16:12 THE KINGS FROM THE EAST
“And the sixth angel poured out his bowl on the great river Euphrates, and its water was dried up, that the way of the kings of the east might be prepared” (Revelation 16:12). The Euphrates was the river that ran through ancient Babylon, providing the water it needed to exist. It was dried up when Cyrus, emperor of the Persian Empire, diverted the river so that his troops could enter and conquer Babylon through the dry riverbed. Thus the drying up of the river Euphrates points to the downfall of Babylon.
Babylon at the time of the Seven Last Plagues is the international religious system led by the "beast," which, through the sophistry of Satan, manages to “deceive the whole world” (Revelation 12:9). Waters in Revelation represent “peoples, multitudes, nations and tongues,” so the drying up of the river Euphrates would represent the time when the people of the world will suddenly wake up and realize that they have been deceived and will withdraw their support from the Babylon religious system.
The previous (fifth) plague was poured “on the throne of the beast and his kingdom became full of darkness” (v.10), striking right at the heart of the beast system. Just as the plague of darkness in Egypt only affected the Egyptians while the people of God “had light in their dwellings” (Exodus 10:21-24), so this darkness will only affect “the beast and his kingdom.” The deceived masses will finally begin to understand that they have been on the wrong side, that the “god” they have been serving has no power to protect them, and that instead God is protecting the saints who are being attacked by their politico-religious system. This is elaborated on in chapter 17, where the great harlot (the false church) is shown riding or controlling the “scarlet beast” (the political system). But the final manifestation of the scarlet beast, represented by ten horns, will in the end turn against the harlot—“the ten horns…shall hate the harlot, and shall make her desolate and naked, and shall eat her flesh and burn her with fire” (Revelation 17:16). This quantum shift in thinking will prepare the way for “the kings from the east”.

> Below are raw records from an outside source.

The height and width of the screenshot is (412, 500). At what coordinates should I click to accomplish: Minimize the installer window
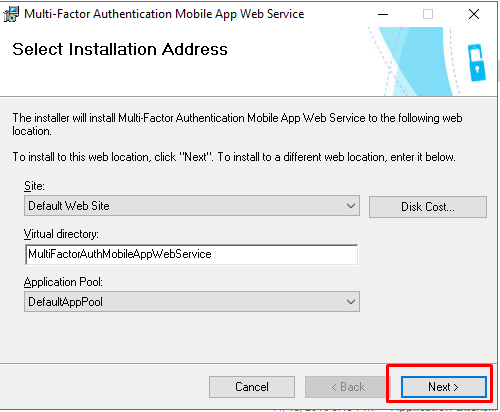point(383,14)

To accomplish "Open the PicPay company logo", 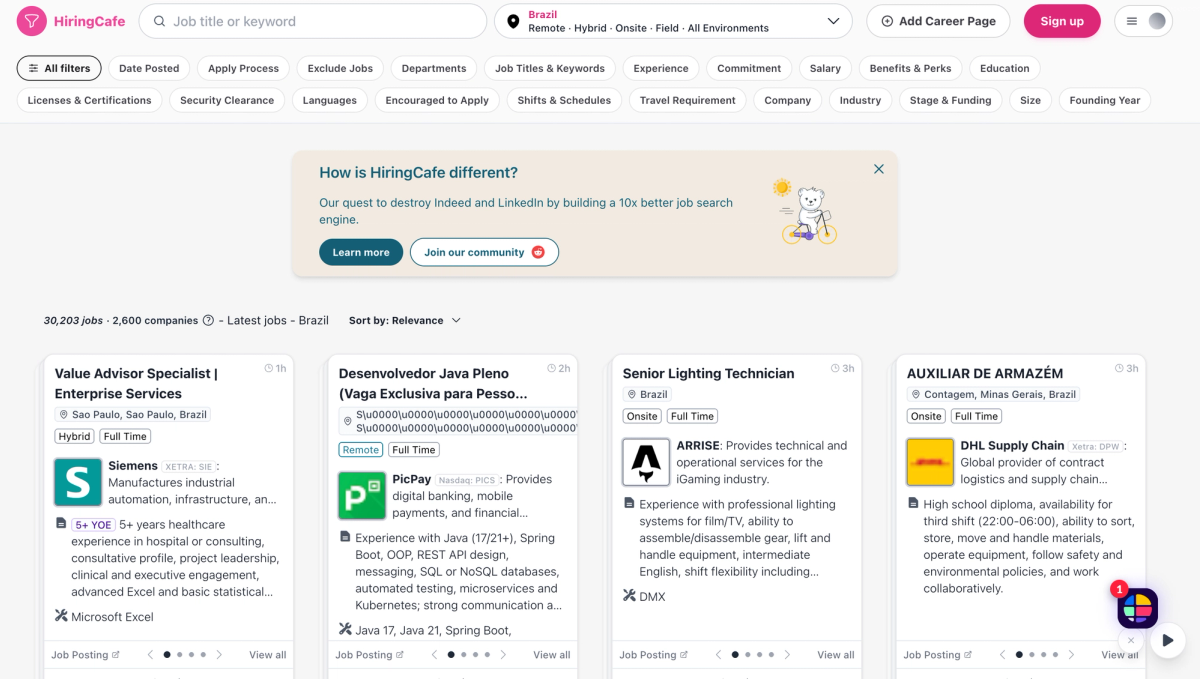I will (362, 496).
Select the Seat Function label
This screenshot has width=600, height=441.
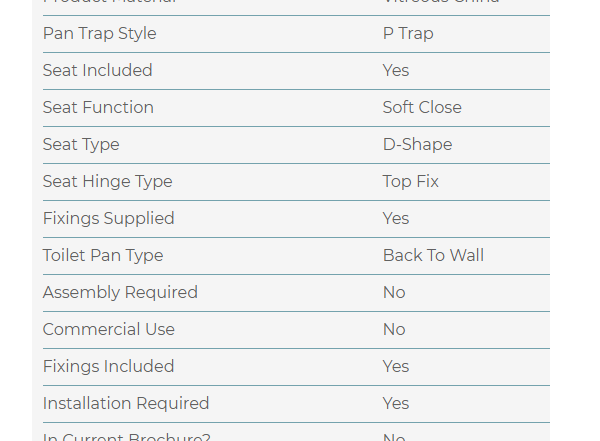[x=98, y=108]
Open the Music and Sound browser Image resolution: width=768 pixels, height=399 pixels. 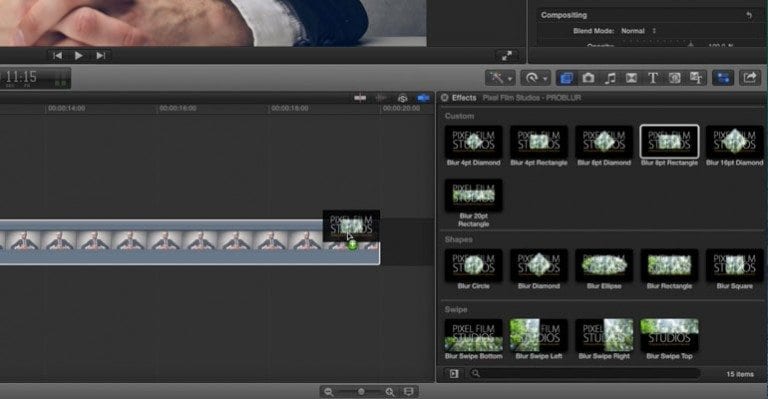pyautogui.click(x=610, y=78)
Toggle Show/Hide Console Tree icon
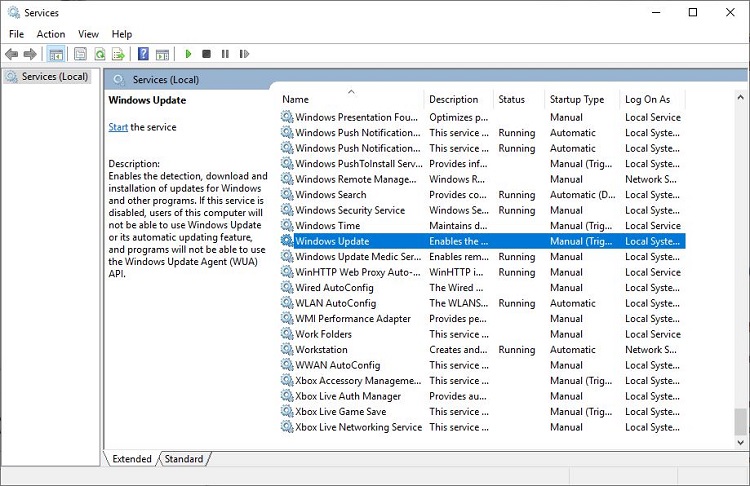This screenshot has width=750, height=486. click(x=56, y=54)
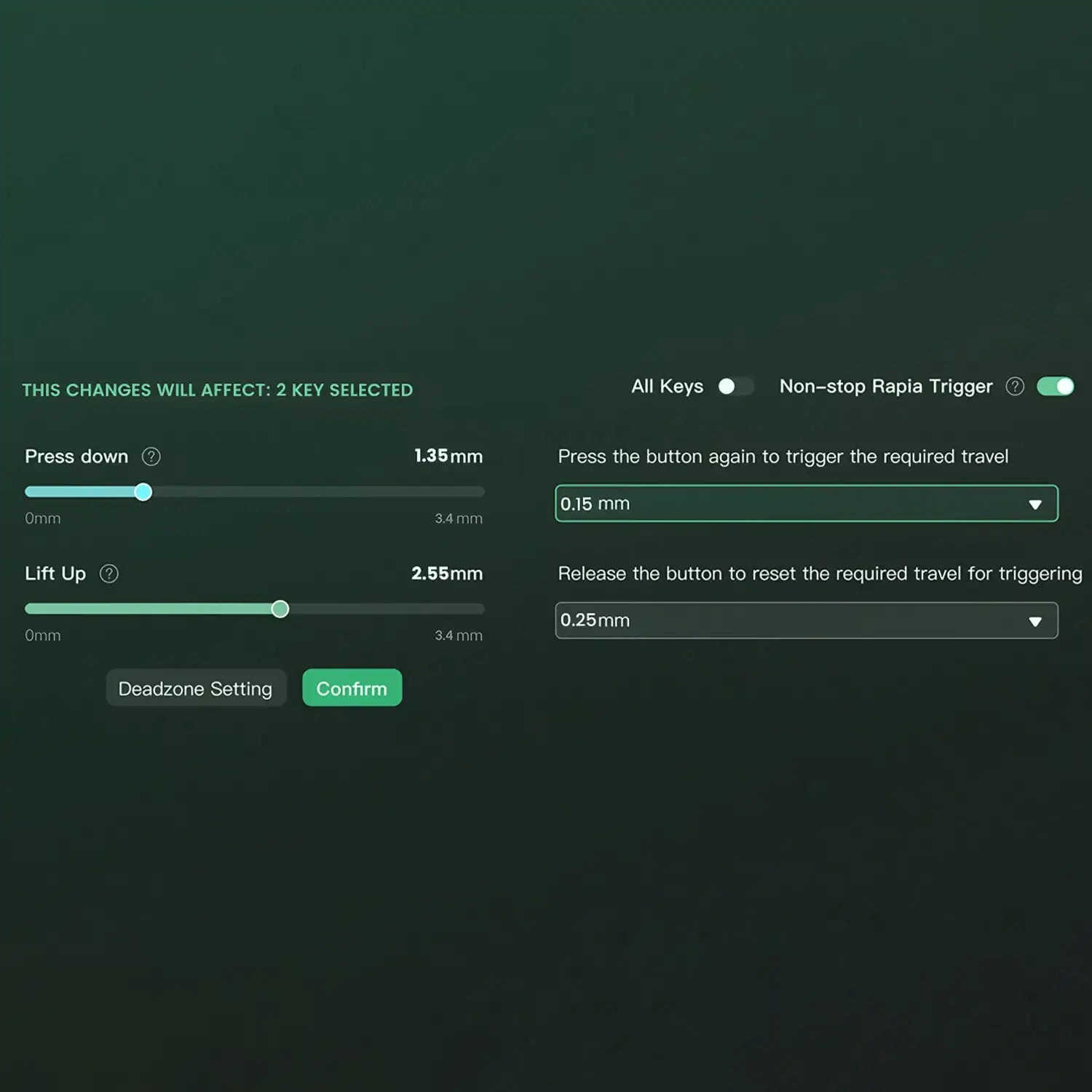Click the Press down slider handle
This screenshot has width=1092, height=1092.
pos(143,492)
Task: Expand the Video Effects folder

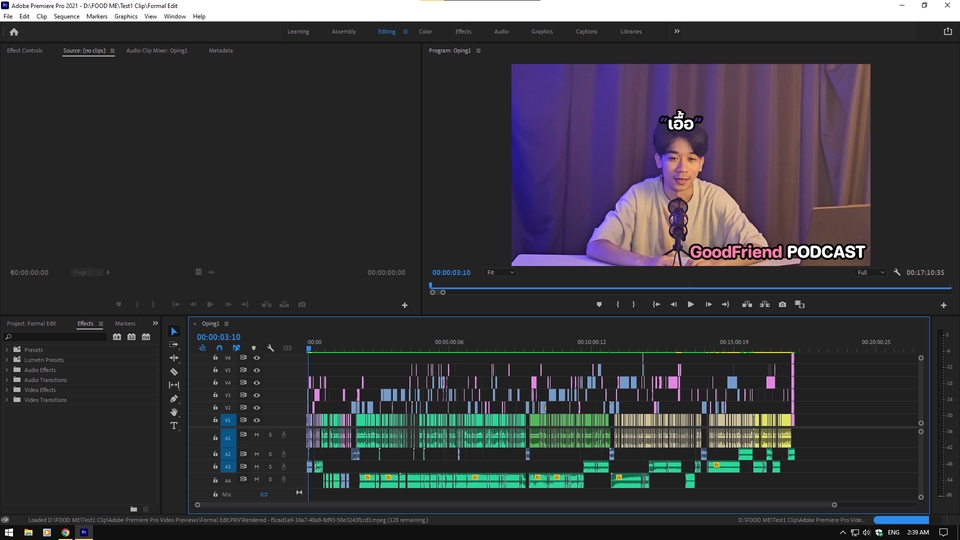Action: (7, 390)
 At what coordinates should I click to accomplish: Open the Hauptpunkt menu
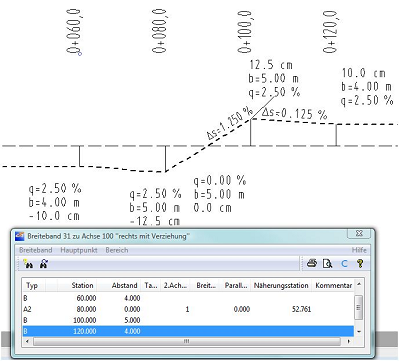click(x=79, y=250)
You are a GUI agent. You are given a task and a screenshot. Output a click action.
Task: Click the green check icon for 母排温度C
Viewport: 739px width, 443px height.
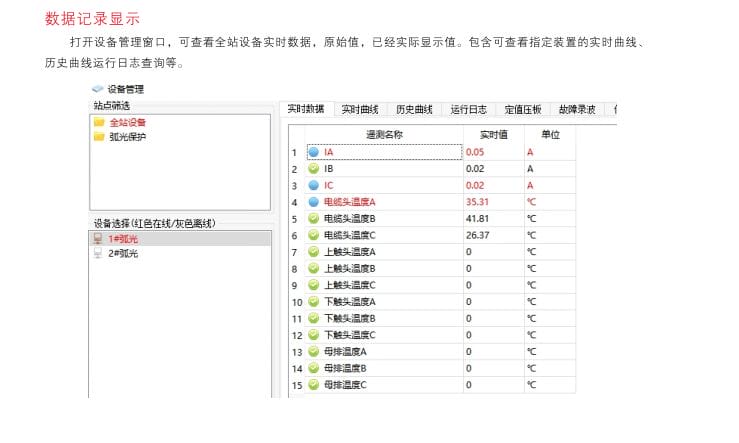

There has been much speculation as to the players in the drama of Revelation 16, especially those connected with the Battle of Armageddon such as “the kings from the east,” with most of the attention focused on China. Although this commentary has correlated the seven trumpets with the last great war between the King of the North and the King of the South, which apparently takes place in the Middle East (see 9:3 The Locust Army), and it is possible that China could be involved, the Battle of Armageddon will be much more universal in nature. It is Satan’s last attempt to exterminate God’s people wherever they may be found. The evidence indicates that “the kings from the east” are not the armies of earthly superpowers; they represent the “armies of heaven” coming to earth on a rescue mission(Revelation 19:14).
The phrase “from the east” is found in only one other place in the Book of Revelation: “Then I saw another angel ascending from the east, having the seal of the living God” (Revelation 7:2). It is clear in this verse that it is a messenger from God’s kingdom who comes from the east. Moses, Aaron and his sons and the faithful tribe of Judah all camped on the east side of the tabernacle (Numbers 2:3, 3:38), and the children of Israel entered the Promised Land from the east (See Joshua 4:19). “The glory of the God of Israel came from the way of the east…and the glory of the Lord came into the temple by way of the gate which faces toward the east” (Ezekiel 43:2,4). All of these verses indicate that it is God’s kingdom that comes from the east.
The “King of Kings,” Jesus, is the one “from the east” and this verse refers to the Second Coming of Christ. In some sense His coming is “prepared” by the drying up of “the great river Euphrates.” The multitudes of the world ("the great river Euphrates") will realize that they have been deceived by Babylon. In a flash of insight they will see that they have been fighting against their Creator, and they will cry “to the mountains and rocks, ‘fall on us and hide us from the face of Him who sits on the throne and from the wrath of the Lamb!” (Revelation 6:16). The use of the plural (“kings of the east”) shows that Jesus does not come alone. Christ comes with “the armies of heaven” who “followed him on white horses” (Revelation 19:14) These armies no doubt include kings such as the 24 elders who “sang a new song, saying, ‘You…have made us kings and priest to our God; and we shall reign on the earth” (Revelation 5:9,10).